Stored data:
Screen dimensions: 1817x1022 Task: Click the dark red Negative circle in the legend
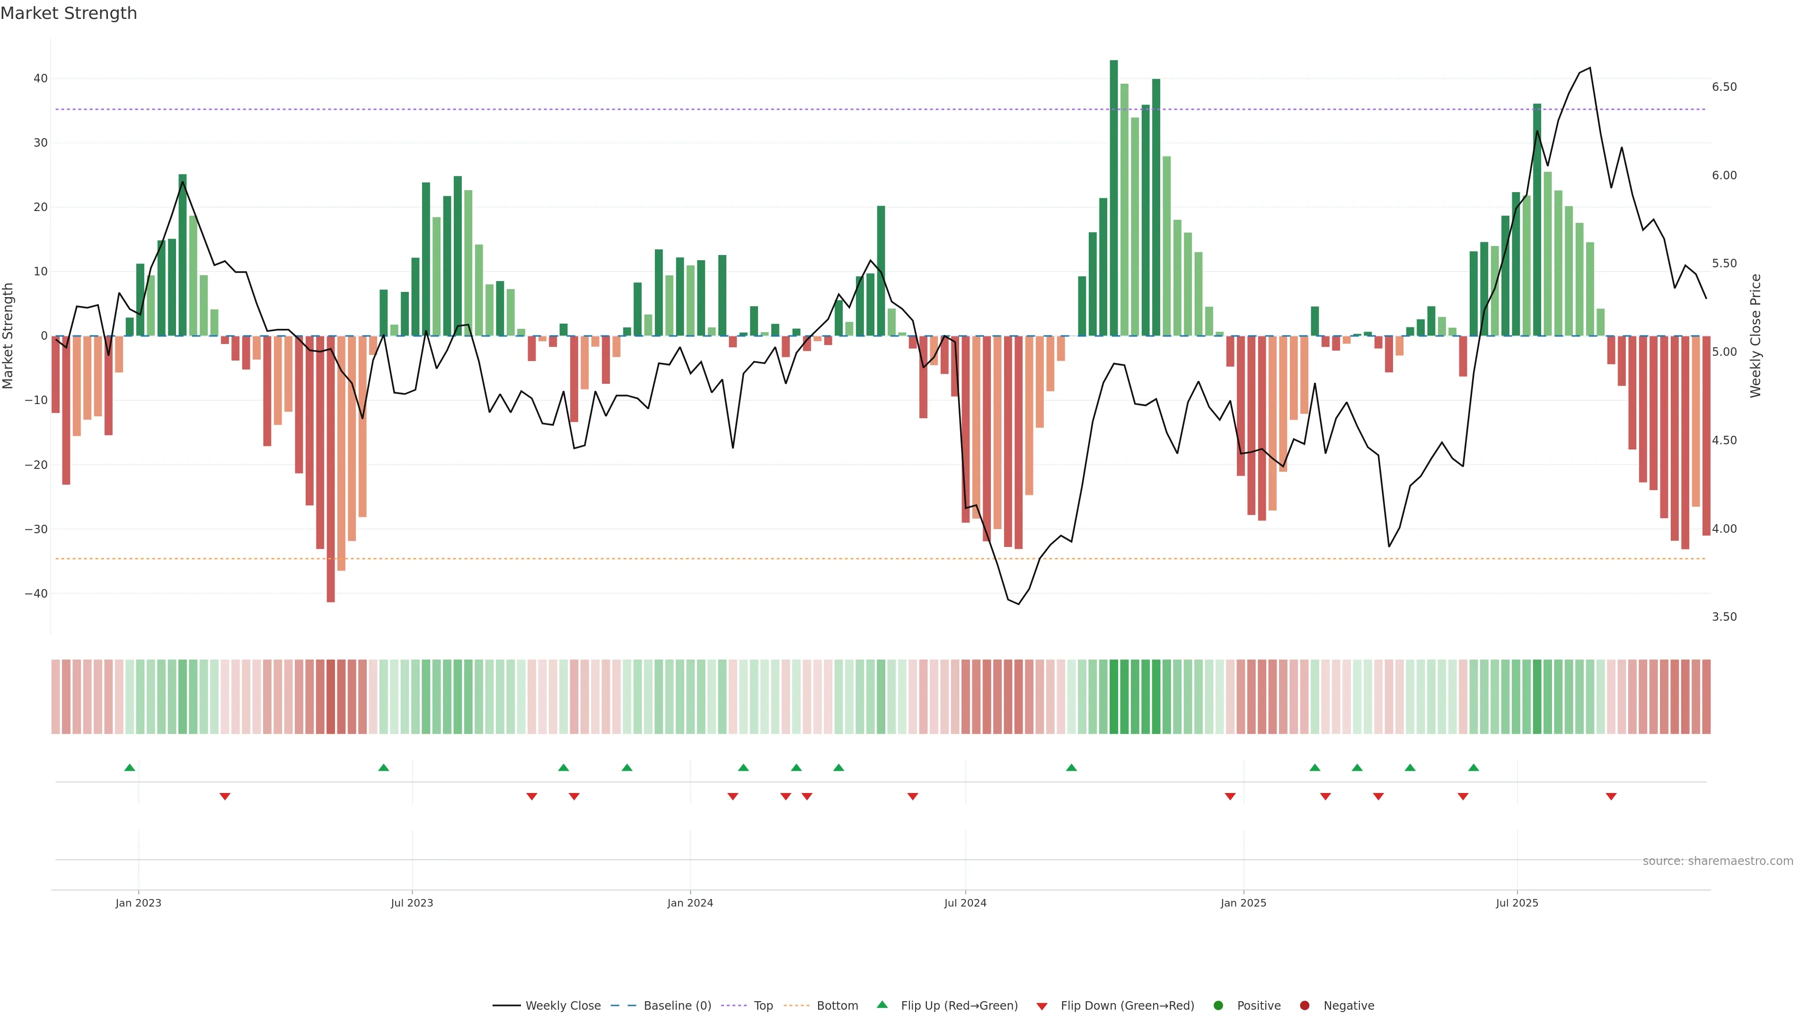tap(1304, 1005)
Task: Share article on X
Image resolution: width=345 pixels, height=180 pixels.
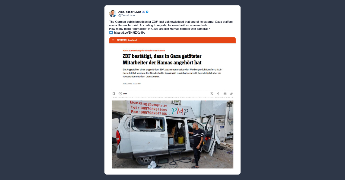Action: [212, 94]
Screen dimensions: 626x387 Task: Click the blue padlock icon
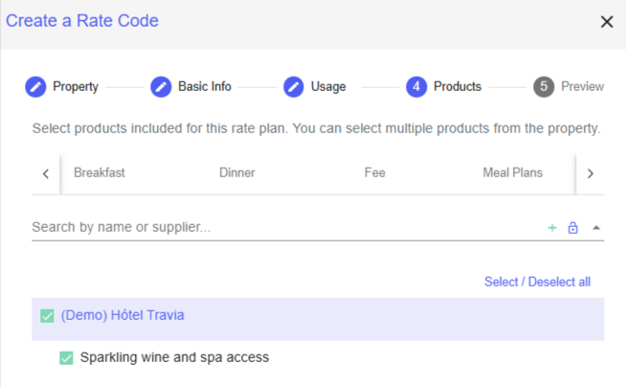[573, 228]
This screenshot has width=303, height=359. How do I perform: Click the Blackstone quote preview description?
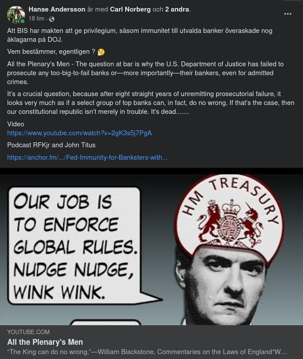coord(147,352)
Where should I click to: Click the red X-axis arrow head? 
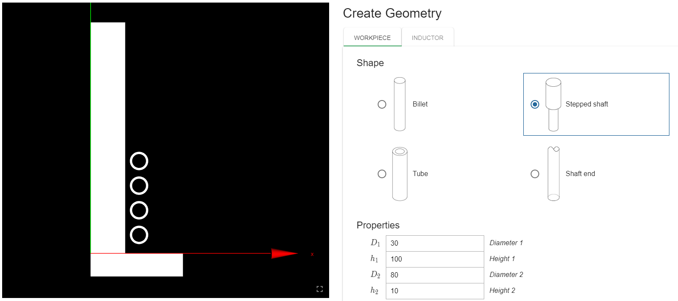[x=284, y=253]
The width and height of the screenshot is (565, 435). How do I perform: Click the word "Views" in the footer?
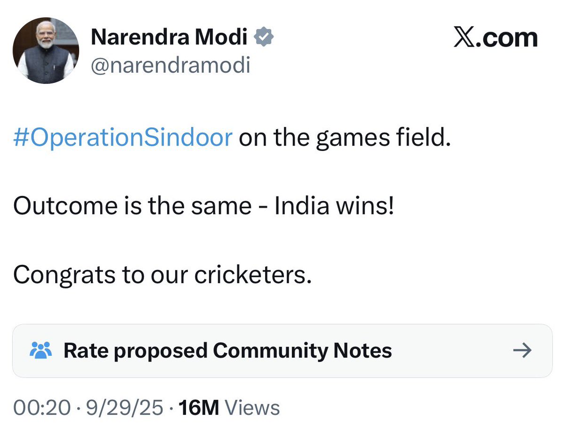coord(252,408)
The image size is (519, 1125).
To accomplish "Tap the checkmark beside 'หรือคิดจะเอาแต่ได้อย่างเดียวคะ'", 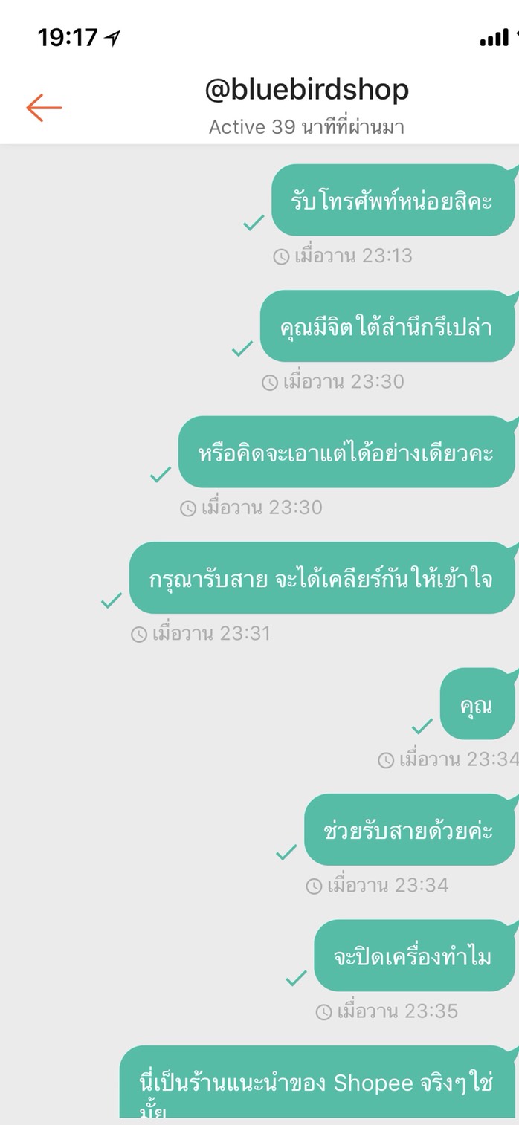I will [x=161, y=475].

What to do:
Retype the records word for word, starting at their first line and ending at the line that contains "[x=284, y=253]", with both ends included. Leave the pictures out of your copy.

The solution:
Screen dimensions: 1817x1022 Task: Click the dark red Negative circle in the legend
tap(1304, 1005)
Task: Share article on X
Image resolution: width=345 pixels, height=180 pixels.
Action: [212, 94]
Screen dimensions: 626x387 Task: Click the blue padlock icon
[573, 228]
This screenshot has width=303, height=359. How do I perform: Click the Blackstone quote preview description?
coord(147,352)
Where should I click to: Click the red X-axis arrow head? 
[x=284, y=253]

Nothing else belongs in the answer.